_Texto extraído_.
════════
Cinco casos distintos, cinco formas de integrar a IA generativa ao ensino sem perder de vista o critério pedagógico. Em nenhum caso se tratou de substituir o professor. Em todos, o foco esteve em usar a tecnologia como apoio, não como substituição.

Para além da técnica: desafios pedagógicos e éticos

Um dos perigos mais sutis de qualquer tecnologia que funciona “bem demais” é que ela se torna invisível. Acostumamo-nos a deixá-la resolver coisas por nós e deixamos de nos perguntar se essas coisas deveriam ser resolvidas assim. Com a IA em sala de aula acontece algo parecido: ela redige textos impecáveis, gera avaliações em segundos, adapta explicações ao nível do aluno… e entre o cansaço e a pressa, podemos esquecer que ensinar vai muito além de fornecer conteúdo.

O primeiro desafio é pedagógico. A IA pode facilitar o design instrucional, sim. Mas também pode empobrecê-lo se virar um gerador automático de atividades desconectadas, prontas para aplicar sem contexto. Um bom recurso nem sempre faz uma boa aula. E um professor com critério ainda é o único capaz de distinguir entre o útil e o dispensável.

O segundo desafio é ético. Um estudante deve dizer se usou IA para redigir seu trabalho? Um professor deve corrigir de forma diferente um texto parcialmente gerado pelo ChatGPT? Como se ensina a citar uma fonte que não existe, mas escreve como se existisse? E além disso: qual o impacto ambiental dessa tecnologia? Quem a controla? Que vieses ela reproduz?

Não se trata de virar tecnofóbico ou paranoico. É apenas lembrar que, como em tantas outras coisas, a pergunta não é “posso usar isso?”, mas “para que estou usando isso?”. A IA pode ser um atalho, mas também um ponto de partida. Pode reforçar a passividade ou despertar a curiosidade. Pode nivelar o acesso ou aprofundar desigualdades.

Ensinar, mesmo com IA

A inteligência artificial generativa não vai consertar a educação. Também não vai destruí-la. O que ela vai fazer (e já está fazendo) é nos obrigar a repensar como ensinamos, o que avaliamos e o que valorizamos como aprendizagem. Nesse sentido, ela não é ameaça nem solução milagrosa: é um espelho, que nos força a decidir o que queremos conservar, o que podemos mudar e o que estamos dispostos a delegar.

Este artigo propôs, com o apoio do Tec de Monterrey, uma abordagem concreta e crítica sobre o uso da IA em sala de aula: ferramentas que economizam tempo, mas não esvaziam o ensino; experiências inspiradoras e perguntas que não têm resposta única, mas que merecem ser feitas. Tudo isso com um princípio orientador: o critério pedagógico continua sendo mais importante que o algoritmo.

Como sempre, haverá professores que usarão a IA para acelerar processos. Outros, para enriquecê-los. O importante é que ela não seja usada sem reflexão, sem contexto, sem propósito. Porque mesmo nestes tempos de prompts e assistentes digitais, ensinar continua sendo, acima de tudo, um ato humano.
════════
_Dados de origem_.
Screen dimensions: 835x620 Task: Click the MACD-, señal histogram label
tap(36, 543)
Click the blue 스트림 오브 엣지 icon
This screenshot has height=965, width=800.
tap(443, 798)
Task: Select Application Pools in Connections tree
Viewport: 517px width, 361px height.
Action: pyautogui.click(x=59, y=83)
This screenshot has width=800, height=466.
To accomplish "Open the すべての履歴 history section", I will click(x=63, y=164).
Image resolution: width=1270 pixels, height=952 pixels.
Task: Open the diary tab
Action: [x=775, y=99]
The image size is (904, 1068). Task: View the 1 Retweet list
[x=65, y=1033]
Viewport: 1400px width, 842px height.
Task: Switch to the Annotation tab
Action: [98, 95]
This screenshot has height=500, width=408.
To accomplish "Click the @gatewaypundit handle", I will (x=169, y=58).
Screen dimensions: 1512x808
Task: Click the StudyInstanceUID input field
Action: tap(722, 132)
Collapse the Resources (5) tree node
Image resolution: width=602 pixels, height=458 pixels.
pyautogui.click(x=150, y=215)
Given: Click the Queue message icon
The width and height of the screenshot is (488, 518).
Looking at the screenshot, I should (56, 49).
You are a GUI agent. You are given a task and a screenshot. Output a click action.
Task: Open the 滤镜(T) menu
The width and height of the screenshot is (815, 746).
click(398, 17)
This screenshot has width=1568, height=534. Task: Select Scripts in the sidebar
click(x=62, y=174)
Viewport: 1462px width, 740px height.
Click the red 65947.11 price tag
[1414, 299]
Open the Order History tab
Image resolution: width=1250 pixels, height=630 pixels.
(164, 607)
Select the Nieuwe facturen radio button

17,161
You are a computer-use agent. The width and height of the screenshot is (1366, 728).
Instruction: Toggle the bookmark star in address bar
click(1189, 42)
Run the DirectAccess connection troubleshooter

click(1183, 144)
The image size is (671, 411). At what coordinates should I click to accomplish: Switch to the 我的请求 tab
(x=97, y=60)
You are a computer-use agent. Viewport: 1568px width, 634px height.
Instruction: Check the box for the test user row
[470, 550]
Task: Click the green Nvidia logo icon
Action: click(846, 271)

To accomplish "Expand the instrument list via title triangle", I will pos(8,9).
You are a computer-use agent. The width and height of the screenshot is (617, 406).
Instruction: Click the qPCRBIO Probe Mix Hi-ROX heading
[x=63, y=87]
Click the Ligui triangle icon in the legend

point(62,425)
════════
_O que fazer_.
Retorne, sem nenhuma alteração, o trecho do texto sobre IA no ensino que vai de "Ensinar, mesmo com" até "dispostos a delegar.".

_Resultado da tarefa_.
Ensinar, mesmo com IA

A inteligência artificial generativa não vai consertar a educação. Também não vai destruí-la. O que ela vai fazer (e já está fazendo) é nos obrigar a repensar como ensinamos, o que avaliamos e o que valorizamos como aprendizagem. Nesse sentido, ela não é ameaça nem solução milagrosa: é um espelho, que nos força a decidir o que queremos conservar, o que podemos mudar e o que estamos dispostos a delegar.